Ranging from an architecture of intimacy to monumental construction, four recent sculpture shows offered variations on a theme of the built form. Gleaming white Minimal pieces revealed David Von Schlegell’s straightforward love of pure structure while Beverly Pepper’s Amphisculpture brought sculptural architecture outdoors on a grand scale. “Condensed Space” miniaturized architecture and personal expression, and pursuit of the personal touch pervaded Miriam Bloom’s vessels. Not united by one theme, but consistently overlapping, these separate shows juggled interrelated concerns from gallery to site and back again.

David Von Schlegell’s 1972 Storm King project was a masterwork of less-is-more sculpture; delicate and spare, a line of open-frame cubes on thin legs marched along the hillsides. His India Wharf project, also of 1972, placed repeated angled slabs in modular arrangements—the linear gone planar, but just as precise, with a similar economy of expression.
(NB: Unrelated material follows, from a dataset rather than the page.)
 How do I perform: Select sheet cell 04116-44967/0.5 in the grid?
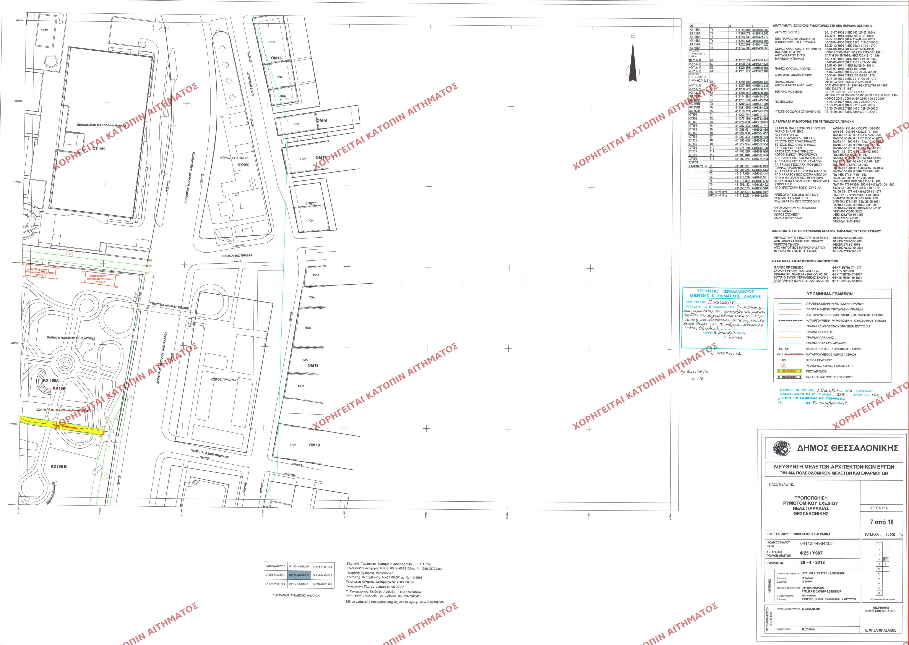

His current small-scale indoor pieces combine the planar and the linear. The sculptures are altered wedges, elongated triangles from which curved sections of wall are cut away, changing perspectives and describing paths of movement between inside and out. As “lucid structure,” they embody a startling clarity. Finished in seamless gloss white paint, each piece is a self-enclosed, cool, brisk entity. Yet open areas give glimpses of hidden intimate spaces where the wide walls converge. Each piece changes dimension with each different observation point, with seemingly limitless built-in possibilities. One piece offers a straight rising slab at the end of a graceful half circle. At one moment seemingly two-dimensional, the piece expands into a wide outlined rectangle at the opposite end, where the tower slab changes to a thin sharp vertical line. The motion is built-in; so much is hidden and hinted from any one viewpoint that it’s impossible to remain planted in “front” of any piece. This work demands motion from the viewer, and in return becomes a movement—a visualization of Von Schlegell’s wish for “time made physical.”